Section 54- Penalty for False Information
Any person who is a party to a benami transaction or has provided false information shall also be liable for prosecution for which the punishment shall not be less than 6 months up to 5 years and a fine which may extend up to 5 years and may include a fine up to 10% of the fair market value of the property. Properties that are held as benami are liable to be confiscated by the Government without payment of any compensation. Basically this amended act widened the scope of the primary act, 1988 so that it can stop people to utilise the black money and to make India, a corruption free and a better country to invest it.

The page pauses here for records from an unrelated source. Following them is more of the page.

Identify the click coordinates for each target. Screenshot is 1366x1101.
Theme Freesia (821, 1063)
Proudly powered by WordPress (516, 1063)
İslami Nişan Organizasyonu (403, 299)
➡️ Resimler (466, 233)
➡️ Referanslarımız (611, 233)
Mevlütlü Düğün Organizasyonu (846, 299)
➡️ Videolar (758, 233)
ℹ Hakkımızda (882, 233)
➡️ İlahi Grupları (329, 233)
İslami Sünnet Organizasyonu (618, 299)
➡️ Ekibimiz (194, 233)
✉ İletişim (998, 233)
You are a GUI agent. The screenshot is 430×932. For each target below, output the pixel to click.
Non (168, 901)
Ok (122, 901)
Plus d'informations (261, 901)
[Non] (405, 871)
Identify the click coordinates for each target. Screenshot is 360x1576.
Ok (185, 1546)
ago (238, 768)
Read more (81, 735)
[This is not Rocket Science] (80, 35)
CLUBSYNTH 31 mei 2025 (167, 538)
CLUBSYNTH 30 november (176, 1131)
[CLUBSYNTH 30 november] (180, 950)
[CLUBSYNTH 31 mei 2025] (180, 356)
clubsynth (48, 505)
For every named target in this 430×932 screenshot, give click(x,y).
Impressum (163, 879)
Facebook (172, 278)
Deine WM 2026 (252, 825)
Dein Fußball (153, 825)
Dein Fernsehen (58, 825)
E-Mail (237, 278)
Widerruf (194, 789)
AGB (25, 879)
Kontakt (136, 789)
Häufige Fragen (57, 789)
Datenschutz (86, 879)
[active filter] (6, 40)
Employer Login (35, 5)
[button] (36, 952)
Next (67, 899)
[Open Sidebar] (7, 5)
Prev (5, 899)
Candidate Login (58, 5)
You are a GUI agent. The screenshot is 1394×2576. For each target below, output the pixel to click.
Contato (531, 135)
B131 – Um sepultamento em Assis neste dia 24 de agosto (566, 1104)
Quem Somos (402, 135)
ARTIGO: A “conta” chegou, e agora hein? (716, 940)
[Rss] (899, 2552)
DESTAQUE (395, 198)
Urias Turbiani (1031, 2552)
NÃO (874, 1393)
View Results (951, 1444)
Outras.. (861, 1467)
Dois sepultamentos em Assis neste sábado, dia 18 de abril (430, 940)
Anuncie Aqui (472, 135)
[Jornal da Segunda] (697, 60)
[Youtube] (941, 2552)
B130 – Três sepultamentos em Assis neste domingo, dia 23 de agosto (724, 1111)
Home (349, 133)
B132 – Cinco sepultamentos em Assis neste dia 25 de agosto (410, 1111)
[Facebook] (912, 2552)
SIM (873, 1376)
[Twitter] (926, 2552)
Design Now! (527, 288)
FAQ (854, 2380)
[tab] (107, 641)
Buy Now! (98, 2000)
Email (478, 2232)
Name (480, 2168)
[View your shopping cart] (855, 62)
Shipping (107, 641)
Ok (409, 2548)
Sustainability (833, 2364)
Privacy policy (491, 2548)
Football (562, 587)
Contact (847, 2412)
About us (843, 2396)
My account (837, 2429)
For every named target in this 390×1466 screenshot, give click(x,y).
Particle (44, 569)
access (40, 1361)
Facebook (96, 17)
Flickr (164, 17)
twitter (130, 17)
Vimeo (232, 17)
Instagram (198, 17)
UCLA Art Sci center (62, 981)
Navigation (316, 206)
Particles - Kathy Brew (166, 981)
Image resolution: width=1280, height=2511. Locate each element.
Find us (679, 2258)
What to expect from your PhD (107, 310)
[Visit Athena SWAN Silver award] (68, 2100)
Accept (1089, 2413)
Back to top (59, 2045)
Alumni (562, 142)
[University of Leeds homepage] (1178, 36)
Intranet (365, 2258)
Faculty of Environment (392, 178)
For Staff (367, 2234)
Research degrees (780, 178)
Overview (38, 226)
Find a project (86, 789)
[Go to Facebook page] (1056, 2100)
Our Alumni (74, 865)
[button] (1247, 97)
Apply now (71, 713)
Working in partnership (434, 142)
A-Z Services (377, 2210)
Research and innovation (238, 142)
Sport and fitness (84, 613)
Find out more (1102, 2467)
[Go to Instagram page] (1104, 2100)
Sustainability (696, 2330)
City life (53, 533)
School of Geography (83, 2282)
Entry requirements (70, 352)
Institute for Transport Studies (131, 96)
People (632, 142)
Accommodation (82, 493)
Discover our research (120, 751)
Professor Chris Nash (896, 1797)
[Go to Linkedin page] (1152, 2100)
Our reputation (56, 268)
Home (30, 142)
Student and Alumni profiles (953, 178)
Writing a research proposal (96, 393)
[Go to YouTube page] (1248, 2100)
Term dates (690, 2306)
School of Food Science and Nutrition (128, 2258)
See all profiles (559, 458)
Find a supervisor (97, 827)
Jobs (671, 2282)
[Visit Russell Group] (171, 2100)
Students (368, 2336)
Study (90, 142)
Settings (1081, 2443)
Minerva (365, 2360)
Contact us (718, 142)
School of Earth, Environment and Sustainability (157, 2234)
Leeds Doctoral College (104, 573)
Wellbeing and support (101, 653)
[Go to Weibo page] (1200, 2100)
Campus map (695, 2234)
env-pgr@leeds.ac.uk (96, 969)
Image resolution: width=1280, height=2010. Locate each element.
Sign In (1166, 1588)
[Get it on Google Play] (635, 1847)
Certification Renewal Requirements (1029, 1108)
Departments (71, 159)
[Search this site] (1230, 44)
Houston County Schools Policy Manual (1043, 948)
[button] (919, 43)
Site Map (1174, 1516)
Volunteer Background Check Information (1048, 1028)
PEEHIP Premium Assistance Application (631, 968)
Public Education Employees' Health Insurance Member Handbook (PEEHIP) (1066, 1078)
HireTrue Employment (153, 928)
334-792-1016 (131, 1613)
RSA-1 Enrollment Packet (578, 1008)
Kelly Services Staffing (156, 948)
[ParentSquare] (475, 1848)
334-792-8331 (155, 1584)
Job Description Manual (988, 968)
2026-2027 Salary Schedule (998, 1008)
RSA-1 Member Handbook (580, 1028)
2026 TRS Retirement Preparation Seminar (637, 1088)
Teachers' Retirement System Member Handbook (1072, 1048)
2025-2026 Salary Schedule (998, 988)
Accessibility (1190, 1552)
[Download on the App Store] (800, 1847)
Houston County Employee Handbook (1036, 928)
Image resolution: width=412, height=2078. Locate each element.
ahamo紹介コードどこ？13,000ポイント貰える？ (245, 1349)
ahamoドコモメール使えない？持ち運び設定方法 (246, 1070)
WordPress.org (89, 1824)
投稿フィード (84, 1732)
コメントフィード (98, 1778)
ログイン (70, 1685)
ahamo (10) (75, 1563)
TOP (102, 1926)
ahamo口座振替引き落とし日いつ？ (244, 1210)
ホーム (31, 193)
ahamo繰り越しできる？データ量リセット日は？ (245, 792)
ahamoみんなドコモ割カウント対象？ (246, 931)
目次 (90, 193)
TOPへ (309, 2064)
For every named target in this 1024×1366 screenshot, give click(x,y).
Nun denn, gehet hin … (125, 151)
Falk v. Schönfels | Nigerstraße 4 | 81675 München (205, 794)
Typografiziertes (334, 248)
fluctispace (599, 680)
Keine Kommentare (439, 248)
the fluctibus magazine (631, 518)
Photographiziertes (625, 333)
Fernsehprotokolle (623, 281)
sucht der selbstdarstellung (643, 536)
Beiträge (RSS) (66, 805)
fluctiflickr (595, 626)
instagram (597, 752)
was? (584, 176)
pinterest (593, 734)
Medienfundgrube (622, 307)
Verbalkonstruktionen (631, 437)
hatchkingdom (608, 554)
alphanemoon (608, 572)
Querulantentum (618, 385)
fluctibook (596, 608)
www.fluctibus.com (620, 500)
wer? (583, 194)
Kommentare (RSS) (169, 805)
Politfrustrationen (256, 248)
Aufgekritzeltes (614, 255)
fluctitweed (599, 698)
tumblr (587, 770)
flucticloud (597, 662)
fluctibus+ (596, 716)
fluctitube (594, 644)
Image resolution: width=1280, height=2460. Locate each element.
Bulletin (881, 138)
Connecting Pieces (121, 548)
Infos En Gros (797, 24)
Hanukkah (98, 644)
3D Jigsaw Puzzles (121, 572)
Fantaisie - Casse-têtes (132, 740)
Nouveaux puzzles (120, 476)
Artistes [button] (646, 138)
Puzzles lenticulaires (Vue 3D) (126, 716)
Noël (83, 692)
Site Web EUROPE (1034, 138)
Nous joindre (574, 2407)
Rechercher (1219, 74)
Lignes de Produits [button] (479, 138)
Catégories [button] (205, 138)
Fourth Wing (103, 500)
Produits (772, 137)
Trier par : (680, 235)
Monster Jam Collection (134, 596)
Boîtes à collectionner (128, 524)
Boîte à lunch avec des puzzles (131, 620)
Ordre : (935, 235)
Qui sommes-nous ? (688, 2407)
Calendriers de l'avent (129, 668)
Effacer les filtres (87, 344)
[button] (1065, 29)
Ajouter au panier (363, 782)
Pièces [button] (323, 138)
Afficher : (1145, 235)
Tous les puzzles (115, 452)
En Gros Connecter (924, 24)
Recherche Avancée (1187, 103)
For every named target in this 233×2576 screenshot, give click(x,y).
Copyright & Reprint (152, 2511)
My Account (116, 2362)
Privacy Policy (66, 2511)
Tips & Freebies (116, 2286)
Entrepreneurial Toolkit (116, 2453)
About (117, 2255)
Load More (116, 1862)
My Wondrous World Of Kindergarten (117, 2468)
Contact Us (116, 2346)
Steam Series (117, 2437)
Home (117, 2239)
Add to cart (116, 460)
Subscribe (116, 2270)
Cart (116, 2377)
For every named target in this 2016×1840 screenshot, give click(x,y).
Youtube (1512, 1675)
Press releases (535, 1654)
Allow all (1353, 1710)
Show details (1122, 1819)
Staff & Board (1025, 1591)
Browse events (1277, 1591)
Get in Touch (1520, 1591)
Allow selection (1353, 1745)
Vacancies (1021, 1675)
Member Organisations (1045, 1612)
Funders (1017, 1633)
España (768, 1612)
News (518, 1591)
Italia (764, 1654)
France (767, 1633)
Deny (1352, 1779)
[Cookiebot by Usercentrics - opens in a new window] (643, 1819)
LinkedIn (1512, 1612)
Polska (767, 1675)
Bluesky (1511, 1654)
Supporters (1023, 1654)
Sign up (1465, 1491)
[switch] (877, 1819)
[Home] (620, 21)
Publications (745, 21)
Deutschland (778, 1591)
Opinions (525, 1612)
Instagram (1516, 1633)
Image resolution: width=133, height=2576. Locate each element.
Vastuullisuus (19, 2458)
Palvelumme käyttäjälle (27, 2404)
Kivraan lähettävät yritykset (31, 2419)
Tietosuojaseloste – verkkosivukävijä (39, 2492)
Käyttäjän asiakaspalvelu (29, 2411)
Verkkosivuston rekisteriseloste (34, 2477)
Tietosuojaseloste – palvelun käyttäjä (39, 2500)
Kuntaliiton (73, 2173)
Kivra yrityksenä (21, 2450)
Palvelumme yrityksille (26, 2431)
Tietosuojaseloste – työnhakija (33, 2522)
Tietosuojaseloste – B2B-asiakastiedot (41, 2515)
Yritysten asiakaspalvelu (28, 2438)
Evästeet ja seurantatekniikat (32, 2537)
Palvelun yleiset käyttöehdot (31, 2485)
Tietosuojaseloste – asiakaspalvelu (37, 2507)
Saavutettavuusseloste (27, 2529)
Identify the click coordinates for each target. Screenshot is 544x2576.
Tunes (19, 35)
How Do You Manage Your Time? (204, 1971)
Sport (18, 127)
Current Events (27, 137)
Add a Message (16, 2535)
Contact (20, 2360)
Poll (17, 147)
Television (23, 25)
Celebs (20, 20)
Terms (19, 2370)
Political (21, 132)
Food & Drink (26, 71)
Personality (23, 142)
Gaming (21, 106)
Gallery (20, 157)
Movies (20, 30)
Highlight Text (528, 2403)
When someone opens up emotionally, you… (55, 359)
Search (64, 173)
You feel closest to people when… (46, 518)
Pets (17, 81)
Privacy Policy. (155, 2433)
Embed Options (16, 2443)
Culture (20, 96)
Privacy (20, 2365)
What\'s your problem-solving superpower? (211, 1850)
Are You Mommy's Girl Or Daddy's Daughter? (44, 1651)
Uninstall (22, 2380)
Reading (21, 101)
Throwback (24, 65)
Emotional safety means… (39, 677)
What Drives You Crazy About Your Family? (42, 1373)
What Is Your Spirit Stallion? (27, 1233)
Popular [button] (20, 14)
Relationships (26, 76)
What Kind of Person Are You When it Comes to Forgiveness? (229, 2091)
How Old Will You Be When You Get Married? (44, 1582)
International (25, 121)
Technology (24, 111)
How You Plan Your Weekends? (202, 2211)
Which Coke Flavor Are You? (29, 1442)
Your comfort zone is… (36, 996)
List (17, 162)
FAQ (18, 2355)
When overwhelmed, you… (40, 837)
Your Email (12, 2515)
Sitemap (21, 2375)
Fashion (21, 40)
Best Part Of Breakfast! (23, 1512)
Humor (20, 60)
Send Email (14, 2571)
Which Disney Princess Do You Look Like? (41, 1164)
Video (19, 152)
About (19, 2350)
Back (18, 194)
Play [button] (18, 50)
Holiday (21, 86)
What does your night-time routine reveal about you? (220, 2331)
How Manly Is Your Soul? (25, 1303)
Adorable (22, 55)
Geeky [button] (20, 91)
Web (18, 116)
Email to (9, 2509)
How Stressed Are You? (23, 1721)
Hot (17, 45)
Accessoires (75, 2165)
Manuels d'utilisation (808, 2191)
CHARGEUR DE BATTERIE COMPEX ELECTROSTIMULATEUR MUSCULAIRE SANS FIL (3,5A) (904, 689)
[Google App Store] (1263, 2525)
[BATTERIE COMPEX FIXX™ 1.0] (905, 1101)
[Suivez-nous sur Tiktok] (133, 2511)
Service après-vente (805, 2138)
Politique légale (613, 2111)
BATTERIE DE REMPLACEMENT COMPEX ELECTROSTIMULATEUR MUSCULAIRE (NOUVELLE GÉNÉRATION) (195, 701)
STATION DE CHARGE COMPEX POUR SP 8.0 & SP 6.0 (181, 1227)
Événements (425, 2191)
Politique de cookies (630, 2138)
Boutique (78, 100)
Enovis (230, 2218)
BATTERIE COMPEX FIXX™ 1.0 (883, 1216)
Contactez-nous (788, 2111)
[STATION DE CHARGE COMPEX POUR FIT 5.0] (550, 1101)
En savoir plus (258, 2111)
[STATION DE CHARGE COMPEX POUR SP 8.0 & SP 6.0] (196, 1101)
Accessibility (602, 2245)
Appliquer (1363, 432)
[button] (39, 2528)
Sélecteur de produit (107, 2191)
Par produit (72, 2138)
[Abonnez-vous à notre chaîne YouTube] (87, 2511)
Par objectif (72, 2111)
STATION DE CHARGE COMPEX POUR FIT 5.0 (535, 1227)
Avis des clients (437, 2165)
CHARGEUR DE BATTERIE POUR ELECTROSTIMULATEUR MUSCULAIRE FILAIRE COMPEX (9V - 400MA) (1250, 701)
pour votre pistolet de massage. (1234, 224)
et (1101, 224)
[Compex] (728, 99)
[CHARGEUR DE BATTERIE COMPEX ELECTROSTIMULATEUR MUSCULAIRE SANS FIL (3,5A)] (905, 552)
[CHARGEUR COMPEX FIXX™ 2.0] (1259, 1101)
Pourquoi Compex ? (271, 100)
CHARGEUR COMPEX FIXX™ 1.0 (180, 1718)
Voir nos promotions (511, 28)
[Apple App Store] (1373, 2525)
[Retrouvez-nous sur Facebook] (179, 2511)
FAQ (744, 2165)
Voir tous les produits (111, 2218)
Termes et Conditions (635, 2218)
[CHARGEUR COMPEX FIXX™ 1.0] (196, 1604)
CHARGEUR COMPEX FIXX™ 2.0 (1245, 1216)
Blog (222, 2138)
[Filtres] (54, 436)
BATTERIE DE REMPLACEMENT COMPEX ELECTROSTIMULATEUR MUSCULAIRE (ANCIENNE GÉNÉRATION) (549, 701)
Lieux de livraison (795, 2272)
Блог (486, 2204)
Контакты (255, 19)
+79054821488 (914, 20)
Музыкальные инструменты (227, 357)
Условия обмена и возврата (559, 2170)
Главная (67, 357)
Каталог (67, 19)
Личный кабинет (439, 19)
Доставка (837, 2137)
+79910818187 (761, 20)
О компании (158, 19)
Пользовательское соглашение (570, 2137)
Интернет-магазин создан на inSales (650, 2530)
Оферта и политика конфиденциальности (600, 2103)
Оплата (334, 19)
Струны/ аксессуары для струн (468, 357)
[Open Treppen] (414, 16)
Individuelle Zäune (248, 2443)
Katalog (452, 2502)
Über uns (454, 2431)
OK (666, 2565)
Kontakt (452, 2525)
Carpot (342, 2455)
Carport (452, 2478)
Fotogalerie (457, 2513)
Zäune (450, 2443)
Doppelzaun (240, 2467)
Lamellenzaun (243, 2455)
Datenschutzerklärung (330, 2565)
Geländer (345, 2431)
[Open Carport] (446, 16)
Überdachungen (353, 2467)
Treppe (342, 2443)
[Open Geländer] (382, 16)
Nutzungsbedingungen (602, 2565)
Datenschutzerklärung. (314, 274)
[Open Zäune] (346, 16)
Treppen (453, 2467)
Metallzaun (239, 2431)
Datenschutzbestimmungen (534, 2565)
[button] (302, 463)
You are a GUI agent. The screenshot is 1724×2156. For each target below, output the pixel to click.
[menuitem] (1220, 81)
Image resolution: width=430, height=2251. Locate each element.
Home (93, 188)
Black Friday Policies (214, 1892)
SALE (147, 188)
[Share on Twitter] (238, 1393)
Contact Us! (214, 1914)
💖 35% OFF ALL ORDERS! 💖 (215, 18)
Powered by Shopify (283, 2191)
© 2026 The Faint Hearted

ROLE OF THE AUTHORITIES IN INVESTIGATION- SECTION 24

First step of the investigation is taken by the Initiating Officer- if he has a reason to believe that any person is benamidar, he shall sent a show cause notice to him and if identity of the beneficiary is known, then notice shall also be send to him. If he believes that the person in possession of the property is held benami, he can hold the property for not more than 90 days from issuing the previous notice with the prior permission of the approving authority. The initiating officer after making all inquiries and taking all the evidence into account can within those 90 days issue notice to continue to hold the property with prior permission of the approving authority till the order is passed by the adjudicating authority If an order is passed by the approving authority to continue holding the property, the Initiating Officer will refer the case to the Adjudicating Authority. The Adjudicating Authority will examine all documents and evidence relating to the matter and shall issue notice within 30 days from the date of reference received. If the property is owned jointly by one or more persons, then the adjudicating authority will serve notice to each of them. After making inquiries and taking into account all material facts and evidence, he provide opportunity to the person of being heard. After hearing the person, the adjudicating authority shall make an order confiscating the property held to be a benami property. After such order has been passed, the administrator receive and manage the property in the prescribed manner and condition. The amended act has also established and Appellate Tribunal Under Chapter 5 of Section 30 for hearing appeals against the order of adjudicating authority.

CONCLUSION

So far from the discussions it is clear that 1988 Act didn't have any mechanism or process of confiscation/acquisition of the benami property and therefore, no benami property could be acquired by the government. On the other hand, the 2016 Act is a comprehensive law which not only provides for the mechanism and process for attachment and confiscation of the benami property, but has also enacted the administrative structure for proper implementation of such provisions.The 2016 Act has not only widened the ambit of benami transaction, but the same also mandates for more stringent punishment.There is no doubt that 2016 Act has been enacted to bolster the efforts of the Government to curb the parallel economy and eradicate the black money, and this enactment has some teeth to deal with the menace of benami transaction.